Wednesday, November 3, 2010

QUO VADIS PERSATUAN INDONESIA: RENUNGAN 82 TH SUMPAH PEMUDA

Oleh Muhammad AS Hikam
President University


(Tulisan ini adalah ceramah saya pada Ultah Lions Club Jakarta Pusat, 28 Oktober 2010. Aslinya ceramah tanpa teks, sehingga mungkin secara verbatim tidak persis sama namun yang penting adalah substansinya. Trims)

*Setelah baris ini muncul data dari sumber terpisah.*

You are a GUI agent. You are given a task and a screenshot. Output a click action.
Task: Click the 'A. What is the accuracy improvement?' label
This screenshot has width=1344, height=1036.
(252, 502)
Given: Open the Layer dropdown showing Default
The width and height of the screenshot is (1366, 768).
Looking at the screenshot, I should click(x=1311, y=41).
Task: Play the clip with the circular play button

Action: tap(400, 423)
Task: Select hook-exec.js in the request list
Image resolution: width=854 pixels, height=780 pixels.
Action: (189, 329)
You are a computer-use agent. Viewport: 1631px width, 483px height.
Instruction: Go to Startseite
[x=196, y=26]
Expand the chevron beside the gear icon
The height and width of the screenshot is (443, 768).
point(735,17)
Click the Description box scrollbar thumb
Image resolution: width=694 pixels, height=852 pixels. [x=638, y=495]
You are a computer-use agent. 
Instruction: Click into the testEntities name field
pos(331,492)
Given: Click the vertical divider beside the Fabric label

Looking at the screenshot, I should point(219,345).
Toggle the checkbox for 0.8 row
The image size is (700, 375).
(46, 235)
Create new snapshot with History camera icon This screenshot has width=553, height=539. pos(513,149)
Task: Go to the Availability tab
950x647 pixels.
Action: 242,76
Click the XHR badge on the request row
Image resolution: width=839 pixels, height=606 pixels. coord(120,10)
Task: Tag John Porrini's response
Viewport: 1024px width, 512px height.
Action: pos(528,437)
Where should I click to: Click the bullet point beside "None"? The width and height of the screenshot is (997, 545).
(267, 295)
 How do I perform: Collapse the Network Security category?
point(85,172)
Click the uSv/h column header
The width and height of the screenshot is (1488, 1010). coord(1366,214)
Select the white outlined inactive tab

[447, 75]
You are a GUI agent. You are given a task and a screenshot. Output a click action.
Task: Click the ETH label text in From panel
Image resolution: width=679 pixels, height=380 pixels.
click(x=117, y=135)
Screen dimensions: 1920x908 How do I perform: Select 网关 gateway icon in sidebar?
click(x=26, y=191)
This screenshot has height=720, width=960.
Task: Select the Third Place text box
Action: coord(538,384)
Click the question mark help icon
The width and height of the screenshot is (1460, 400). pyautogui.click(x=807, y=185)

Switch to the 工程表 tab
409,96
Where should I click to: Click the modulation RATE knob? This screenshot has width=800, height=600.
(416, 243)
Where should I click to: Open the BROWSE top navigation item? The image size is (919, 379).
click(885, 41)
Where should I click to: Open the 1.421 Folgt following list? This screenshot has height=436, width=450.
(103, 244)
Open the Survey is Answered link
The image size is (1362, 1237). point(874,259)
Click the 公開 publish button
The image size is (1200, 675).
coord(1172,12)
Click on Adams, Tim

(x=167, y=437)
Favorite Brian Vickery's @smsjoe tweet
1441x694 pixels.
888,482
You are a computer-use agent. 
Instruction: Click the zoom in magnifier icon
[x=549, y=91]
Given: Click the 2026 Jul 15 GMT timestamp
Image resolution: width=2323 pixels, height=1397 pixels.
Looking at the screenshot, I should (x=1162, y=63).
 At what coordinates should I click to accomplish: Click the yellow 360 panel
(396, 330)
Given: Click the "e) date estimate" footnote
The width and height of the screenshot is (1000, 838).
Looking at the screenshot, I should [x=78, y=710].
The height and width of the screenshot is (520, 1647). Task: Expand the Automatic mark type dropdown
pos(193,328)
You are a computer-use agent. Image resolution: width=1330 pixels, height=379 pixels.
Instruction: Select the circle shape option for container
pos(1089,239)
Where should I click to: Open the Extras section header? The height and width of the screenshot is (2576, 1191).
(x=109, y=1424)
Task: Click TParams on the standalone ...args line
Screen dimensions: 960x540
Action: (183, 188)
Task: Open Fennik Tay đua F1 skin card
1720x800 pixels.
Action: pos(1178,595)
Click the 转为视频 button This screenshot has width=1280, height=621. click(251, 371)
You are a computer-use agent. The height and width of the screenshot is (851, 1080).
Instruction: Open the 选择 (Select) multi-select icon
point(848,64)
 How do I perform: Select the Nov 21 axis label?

Sebagai sebuah negara-bangsa yang telah berusia cukup lama, 65 tahun, yang mengawali berdirinya melalui sebuah ikrar kesetiaan (pledge of allegiance) yang disebut Sumpah Pemuda, 17 tahun sebelumnya, yaitu pada 1928, perjalanan NKRI sudah cukup panjang. Kita telah bersama-sama sebagai bangsa menyusuri berbagai peristiwa sejarah dengan segala suka dan duka, keberhasilan dan kegagalan, kebanggaan dan yang kurang dapat dibanggakan, berikut harapan dan cita menuju masa depan yang lebih baik, sebuah Indonesia yang dibayangkan, dicita-citakan dan diperjuangkan oleh para pendiri bangsa (the Founding Fathers) kita.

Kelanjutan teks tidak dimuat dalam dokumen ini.